Brano da leggere.
----------------------------------------
Anselmo si candida a sindaco di Ferrara: “Nel nome di Aldrovandi e Cucchi”

L’avvocato che difese le famiglie dei due ragazzi vittime degli abusi di potere scende in campo. Corre per il centrosinistra contro l’attuale primo cittadino leghista Fabbri. “Sono un civico, non un politico”

Fabio Anselmo con le gigantografie di Federico Aldrovandi
Fabio Anselmo con le gigantografie di Federico Aldrovandi

L’avvocato dei casi Cucchi e Aldrovandi in campo per riportare a sinistra l’ex feudo estense, espugnato nel 2019 da un centrodestra a trazione leghista. Era nell’aria da settimane. Ma Fabio Anselmo ha voluto attendere fino a ieri pomeriggio per sciogliere la sua riserva e comunicare, davanti a mille persone nella sala più capiente di un cinema del centro di Ferrara, che sarà lui – alla guida di uno schieramento che raccoglie quasi tutte le forze del centrosinistra – a sfidare il sindaco uscente Alan Fabbri alle amministrative di giugno.

"Non sono un politico, sono un civico nell’anima – ha detto davanti alla sala piena fino all’orlo –. Le idee e i diritti sono trasversali. Sciolgo la riserva in mezzo alla gente, non sui social, per tentare di vincere una sfida che voglio vincere". Tra le mura estensi lo sapevano tutti, ma dovevano sentirlo dalla sua voce. La platea si spella le mani.
----------------------------------------
(Voci salvate)
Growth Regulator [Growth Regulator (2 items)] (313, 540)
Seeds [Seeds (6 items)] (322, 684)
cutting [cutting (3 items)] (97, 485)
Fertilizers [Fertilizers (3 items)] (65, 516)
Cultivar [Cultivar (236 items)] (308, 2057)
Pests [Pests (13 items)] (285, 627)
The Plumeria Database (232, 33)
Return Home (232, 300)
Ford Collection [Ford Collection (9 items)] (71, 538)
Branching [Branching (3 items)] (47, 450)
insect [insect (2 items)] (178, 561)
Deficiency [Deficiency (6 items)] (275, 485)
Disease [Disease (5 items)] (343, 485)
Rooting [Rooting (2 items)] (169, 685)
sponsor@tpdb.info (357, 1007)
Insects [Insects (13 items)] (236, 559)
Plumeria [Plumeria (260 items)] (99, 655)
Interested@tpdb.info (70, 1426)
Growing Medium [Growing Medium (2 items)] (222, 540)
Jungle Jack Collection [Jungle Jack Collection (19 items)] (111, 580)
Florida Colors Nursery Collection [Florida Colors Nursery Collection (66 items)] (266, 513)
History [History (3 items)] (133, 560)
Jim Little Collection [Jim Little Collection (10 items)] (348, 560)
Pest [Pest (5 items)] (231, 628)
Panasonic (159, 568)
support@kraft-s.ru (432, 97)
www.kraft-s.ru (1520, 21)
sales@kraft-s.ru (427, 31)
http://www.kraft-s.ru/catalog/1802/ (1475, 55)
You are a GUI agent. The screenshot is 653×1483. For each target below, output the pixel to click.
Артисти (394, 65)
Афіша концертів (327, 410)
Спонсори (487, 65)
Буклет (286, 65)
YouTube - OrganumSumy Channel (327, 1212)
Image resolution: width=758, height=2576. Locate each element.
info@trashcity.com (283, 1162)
----------------------------------------
Cosa fare.
1. Riscrivi il passo dell'articolo su Anselmo che parte da "L’avvocato dei casi" e termina con "spella le mani.", sostituendo "giugno" con "settembre".
2. Quali persone sono indicate con nome e cognome nell'articolo su Anselmo?

Risposte per punto.
1.
L’avvocato dei casi Cucchi e Aldrovandi in campo per riportare a sinistra l’ex feudo estense, espugnato nel 2019 da un centrodestra a trazione leghista. Era nell’aria da settimane. Ma Fabio Anselmo ha voluto attendere fino a ieri pomeriggio per sciogliere la sua riserva e comunicare, davanti a mille persone nella sala più capiente di un cinema del centro di Ferrara, che sarà lui – alla guida di uno schieramento che raccoglie quasi tutte le forze del centrosinistra – a sfidare il sindaco uscente Alan Fabbri alle amministrative di settembre.

"Non sono un politico, sono un civico nell’anima – ha detto davanti alla sala piena fino all’orlo –. Le idee e i diritti sono trasversali. Sciolgo la riserva in mezzo alla gente, non sui social, per tentare di vincere una sfida che voglio vincere". Tra le mura estensi lo sapevano tutti, ma dovevano sentirlo dalla sua voce. La platea si spella le mani.

2. Fabio Anselmo, Federico Aldrovandi, Alan Fabbri